Ministro dos Negócios Estrangeiros reconheceu que esta é uma matéria difícil e recorrente, mas indicou que têm existido progressos.
O Governo está disposto a melhorar as condições em que os emigrantes exercem o seu direito de voto, assegurou esta terça-feira, no parlamento, o ministro dos Negócios Estrangeiros em resposta a um requerimento apresentado pelo Chega.
O Chega pediu, em 18 de fevereiro, que seja adotado o voto eletrónico nos círculos eleitorais da diáspora, devido aos constrangimentos que os emigrantes enfrentam para votar no estrangeiro, e requereu uma audição ao ministro dos Negócios Estrangeiros (MNE), Paulo Rangel, que foi aprovada, em comissão, em 24 de fevereiro.
Para o Chega, o voto da diáspora tem corrido recorrentemente mal, lamentou a deputada Cristina Rodrigues.
"Temos de perceber se há desinteresse, ou se Estado não garante condições. Ouvimos estes cidadãos dizerem que se sentem de segunda, mas têm todo o direito a participar no sufrágio [eleitoral]", contextualizou a deputada.
Segundo Cristina Rodrigues, o seu partido começou a receber tantas reclamações de emigrantes sobre os sufrágios no estrangeiro que criou inclusive um email específico para o tema.
"Em dois dias, recebemos duas mil reclamações", alertou.
A deputada enumerou dificuldades sentidas, como as distâncias geográficas, os problemas de comunicação, o exercício do direito de voto em dias úteis, o que implica a perda de um dia de trabalho, entre outras.
Por outro lado, comunicou que o seu partido vai avançar com uma proposta de alteração de lei eleitoral, que precisa da aprovação da maioria do parlamento.
Como resposta a estas críticas, Paulo Rangel garantiu que o Governo quer melhorar as condições de voto na diáspora, mas alertou que o voto eletrónico acarreta riscos e que Portugal, durante os seus 50 anos de democracia, teve poucos problemas durante os atos eleitorais devido, em parte, à modalidade de voto que escolheu.
O ministro reconheceu que esta é uma matéria difícil e recorrente, mas indicou que têm existido progressos.
Por sua vez, o deputado social-democrata Carlos Gonçalves, que foi secretário de Estado das Comunidades Portuguesas no Governo de Santana Lopes, recordou que o seu partido já apresentou várias alterações à lei eleitoral, as quais têm sido sistematicamente chumbadas.

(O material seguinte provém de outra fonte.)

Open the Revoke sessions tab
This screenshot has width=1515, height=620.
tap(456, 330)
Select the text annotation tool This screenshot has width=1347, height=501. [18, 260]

"O ato eleitoral decorreu de forma notável", garantiu, criticando o Chega por "não conhecer a realidade das suas próprias comunidades".
Para o deputado da Iniciativa Liberal Rodrigo Saraiva, a solução para o escrutínio presidencial é "harmonizar", reconhecendo que houve portugueses que não sabiam que o voto era apenas presencial e não por carta postal.
Por outro lado, declarou que o voto eletrónico já podia ter tido um teste piloto na diáspora, apesar dos riscos que o MNE salientou.
Na segunda volta das eleições presidenciais, em 08 de fevereiro, houve uma taxa de abstenção de 95,17% no círculo da emigração, uma ligeira diminuição face aos 95,91% da primeira volta, em 18 de janeiro.